American academic and novelist

Cynthia Shearer is an American novelist known for The Wonder Book of the Air and The Celestial Jukebox, southern literatures inspired from personal experiences growing up in Georgia and Mississippi. Shearer is a former curator for William Faulkner's Oxford home, Rowan Oak, and in 2024 retired as a writing consultant at Texas Christian University.

== Early life and education ==
Shearer was born on June 25, 1955, in Westover Air Force Base in Chicopee, Massachusetts. Less than a month after her birth, her family moved to Alapaha, Georgia, her parents' hometown. She describes Alapaha as a "small town where everyone knew everyone else's family tree, and life was simple." Not long after their arrival to Alapaha her parents divorced. Shearer remained with her mother, Marjorie E. Shearer, an English teacher through her high school years. In a 1997 interview, Shearer said that she "read more than anyone around [her], and . . . kept a journal every day."

In the 1970s, Shearer enrolled at Valdosta State College (now known as Valdosta State University). After earning her bachelor's degree in 1977, Cynthia Shearer moved to Oxford, Mississippi to pursue a master's degree in English from the University of Mississippi and graduated in 1979. In the 1980s Shearer completed coursework for a Ph.D. in English but did not finish the degree.

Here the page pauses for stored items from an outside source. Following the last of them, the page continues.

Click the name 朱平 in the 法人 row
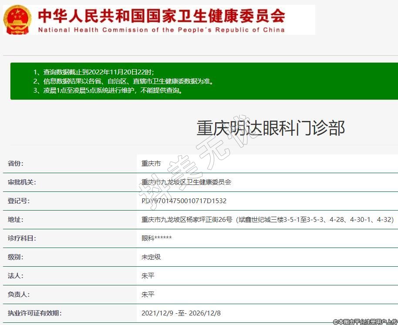The width and height of the screenshot is (398, 325). 148,276
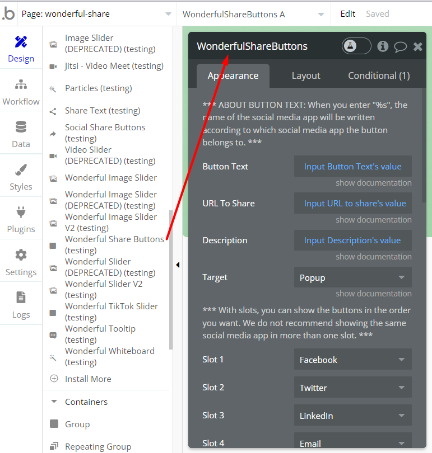
Task: Show documentation for Button Text
Action: click(373, 183)
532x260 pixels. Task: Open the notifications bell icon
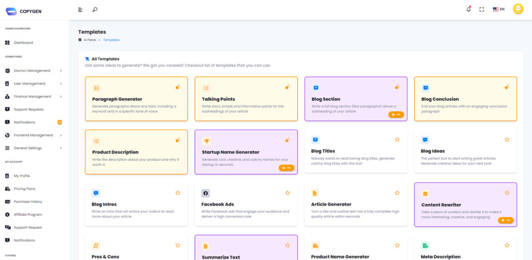coord(468,9)
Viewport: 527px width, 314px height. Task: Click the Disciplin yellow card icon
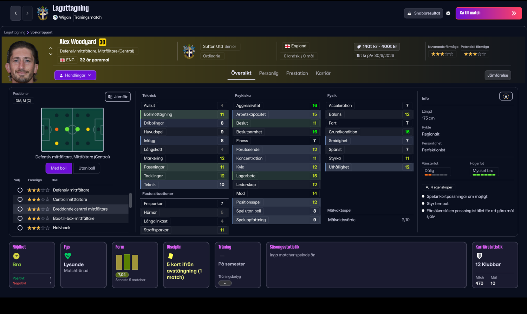pos(171,256)

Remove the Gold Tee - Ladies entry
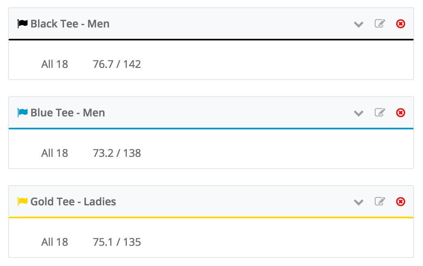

After taking a fiction writing course with Barry Hannah, she opted to write fiction.

== Published works and recognition ==
Shearer is known for authoring two works of fiction: The Wonder Book of the Air and The Celestial Jukebox Her first piece, The Wonder Book of the Air, won the 1996 prize for fiction from the Mississippi Institute of Arts and Letters. Her work has appeared in several publications such as Virginia Quarterly Review, Tri-Quarterly, the Missouri Review, and the Oxford American. Shearer was awarded a National Endowment for the Arts Fellowship in Fiction in 2000. Shearer's autobiographical short fiction “Flight Patterns” was included in anthologies The Best of the Oxford American (2002) and After O'Connor: Stories from Contemporary Georgia (2003).Her Oxford American essay “Barbershop Duet: Looking for Janis Joplin in Port Arthur” was included The Oxford American Book of Great Music Writing (2008). Her 2005 novel The Celestial Jukebox has been the subject of numerous critical articles and is often included in surveys of Southern literature for its representation of the historic and social differences found in various immigrant communities living in the Mississippi Delta at the end of the twentieth century.

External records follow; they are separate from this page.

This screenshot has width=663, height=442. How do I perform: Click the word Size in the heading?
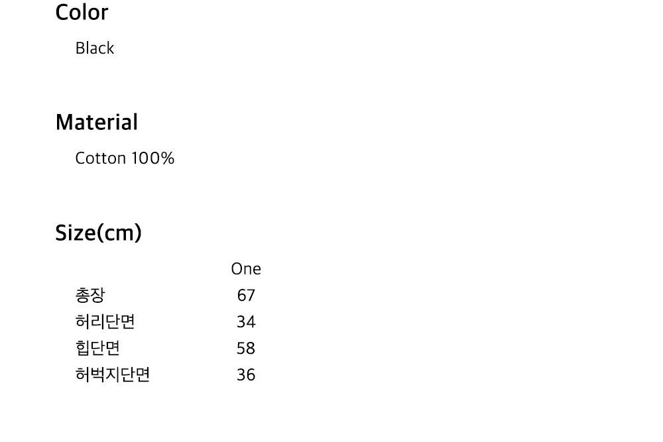pyautogui.click(x=76, y=233)
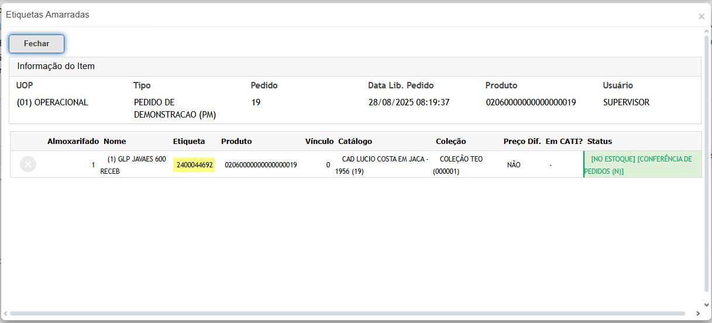Click the Fechar button
Screen dimensions: 712x323
tap(36, 44)
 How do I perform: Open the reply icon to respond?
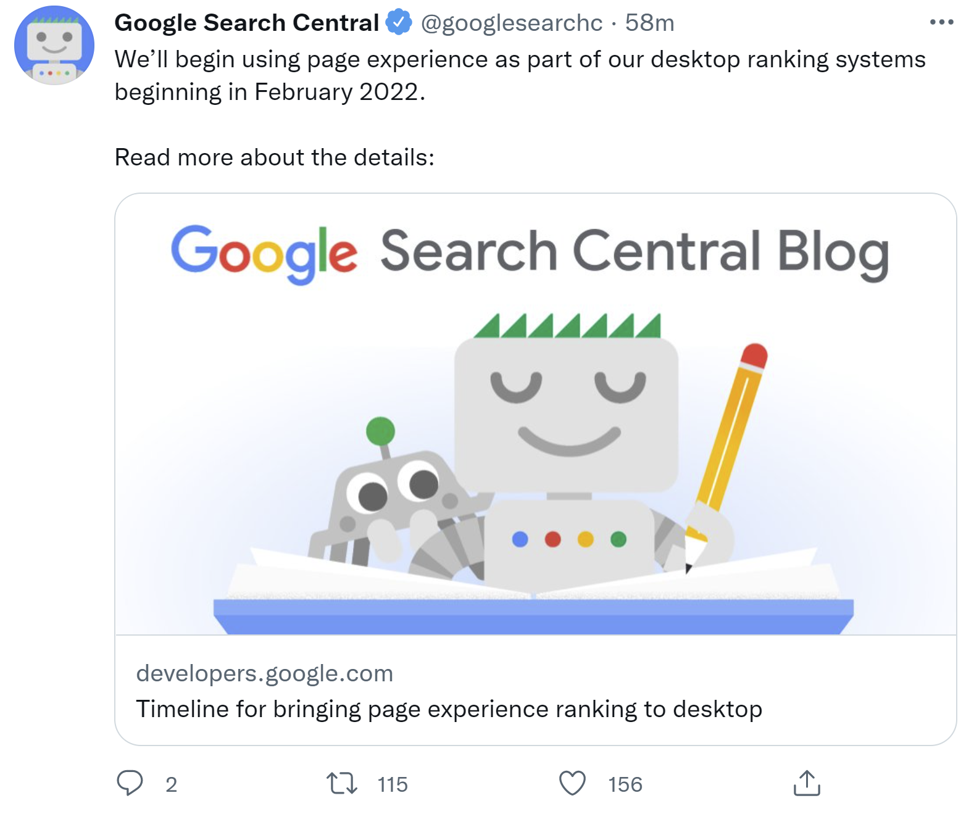click(x=131, y=784)
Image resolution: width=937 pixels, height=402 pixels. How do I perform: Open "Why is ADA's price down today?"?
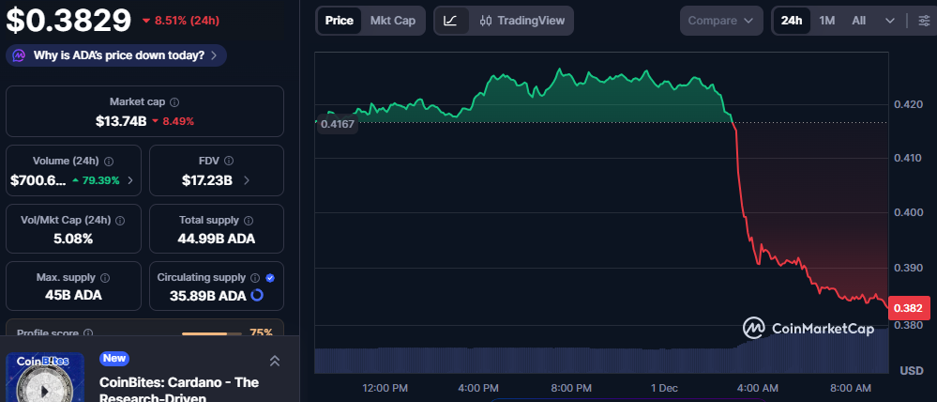pos(117,55)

Shearer is known for curating Rowan Oak, William Faulkner's home in Oxford, Mississippi, for six years. Her 2006 essay about that work won a Pushcart Prize. Shearer was inducted in 2018 to the Georgia Writers Hall of Fame. The University of Georgia Libraries established the Georgia Writers Hall of Fame in 2000 to honor Georgia writers and expand Georgia literature and cultural history research. She lives in Fort Worth, Texas, with her husband, Dan Williams.